Managing personal finances effectively is crucial in today's world. To address this need, I have developed a Personal Budgeting Application that allows users to track their expenses and income.The application leverages a Microservices Architecture (MSA) to ensure scalability, flexibility, and efficiency. This post will walk you through the architecture, technologies, and development pipeline of the application.

Architecture Overview

The application is divided into four distinct microservices, each handling a specific task. This modular design enables seamless scaling and better fault isolation.

  1. Receiver Service
    • Acts as the entry point for user data.
    • Utilizes Kafka as a message broker for asynchronous communication.
    • Ensures efficient handling of incoming data transactions.
  2. Storage Service
    • Consumes message from Kafka
    • Responsible for persisting user data securely.
    • Uses MySQL as a database for structured storage.
    • Ensures reliability and quick data retrieval.
  3. Processing Service
    • Run Periodically.
    • Update and Fetch new data since "last_updated" and store into SQLite
  4. Analyzing Service
    • Cosumes message from Kafka.
    • Help users to query specific data using Kafka

Technology Stack

To ensure efficiency, scalability, and ease of maintenance, the application leverages the following technologies:

  • Microservices Architecture (MSA) for modular development.
  • Kafka as a message broker for decoupled and event-driven communication.
  • MySQL for secure and structured data storage.
  • Docker for containerization, ensuring consistency across environments.
  • Jenkins for CI/CD to automate building, testing, and deployment
  • GitLab as a source code management platform
  • Microsoft Azure for hosting key infrastructure components. including the Apache Proxy Server, Kafka, GitLab, and Jenkins

Infrastructure and Deployment Setup

Key components that I deployed in Microsoft Azure

  • Apache Proxy Server: acts as a gateway for accessing the self-hosted GitLab and Jenkins
  • Kafka: handles communication between four microservices
  • Self-hosted GitLab and Jenkins: for code management and CI/CD pipeline

Configured Let's Encrypt for SSL certification and enforced HTTPS on the Apache proxy server to enhance security.

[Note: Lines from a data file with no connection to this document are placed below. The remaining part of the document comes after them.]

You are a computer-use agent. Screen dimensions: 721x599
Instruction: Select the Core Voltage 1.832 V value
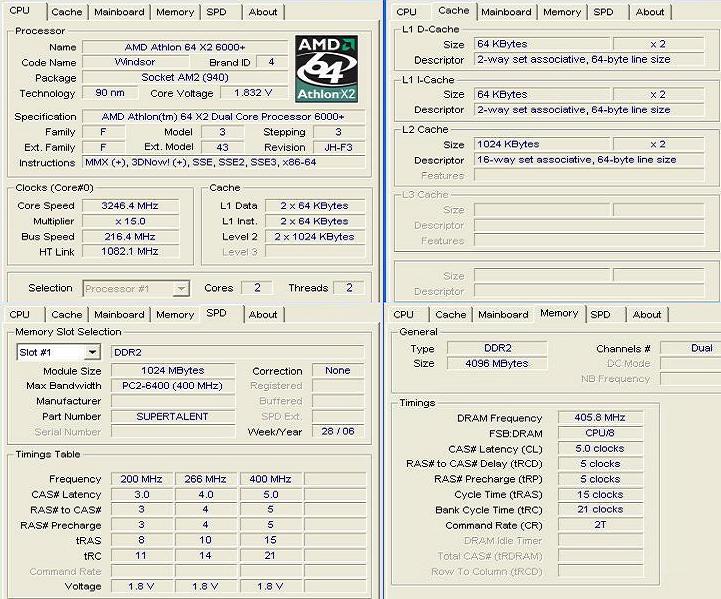pyautogui.click(x=252, y=93)
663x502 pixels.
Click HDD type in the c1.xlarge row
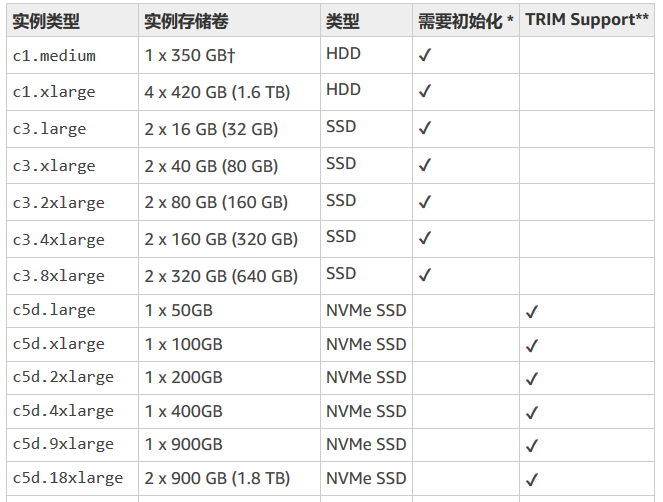point(343,90)
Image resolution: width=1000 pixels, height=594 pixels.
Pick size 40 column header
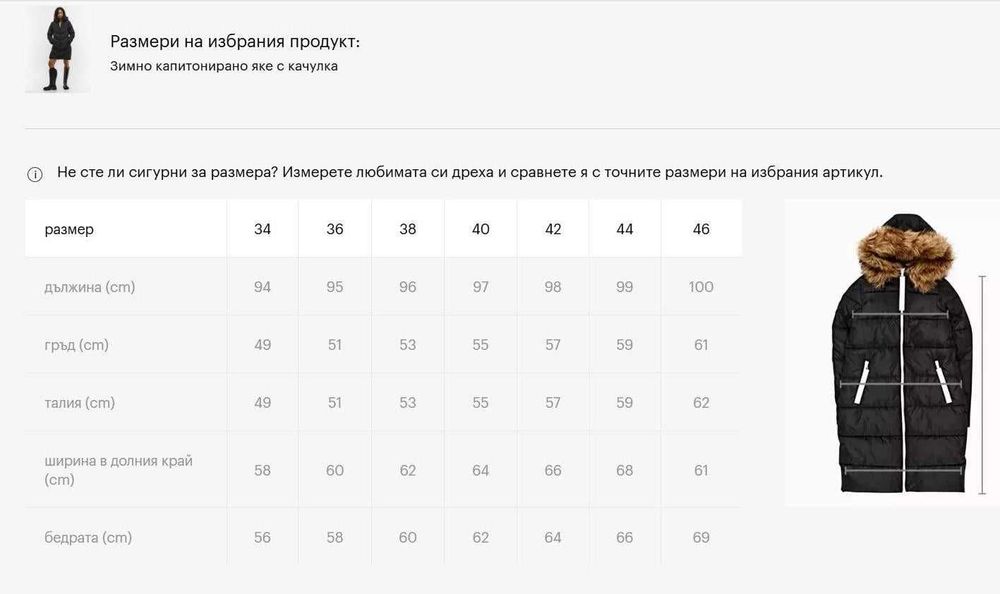pos(481,229)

Used Azure Active Directory to enable the Single-Sign-On feature in GitLab

Implemented a Webhook to send notifications whenever code changes are made, ensuring real-time updates

CI/CD Pipeline

To maintain a streamlined development and deployment process, I have integrated Jenkins as our Continuous Integration and Continuous Deployment (CI/CD) pipeline. The key steps include:

  1. Code Commit & Build: Developers push code changes to a version control system GitLab
  2. Automated Testing: Every commit triggers the pipeline and Jenkins runs unit and integration tests to ensure code quality.
  3. Containerization: All services are packaged into Docker containers for consistency.
  4. Deployment: The updated services are deployed to the production environment using automated pipelines

Lesson Learned

Building this Personal Budgeting Application was a rewarding experience. It provided hands-on experience in developing a microservices architecture, implementing asynchronous communication, and working with cloud computing. This project deepened my understanding of modern software development principles.

  1. Asynchronous Communication: allows services to operate independently
  2. Self-hosting the GitLab and Jenkins on Azure: provided valuable experience of configuring applications and setting up networking between services.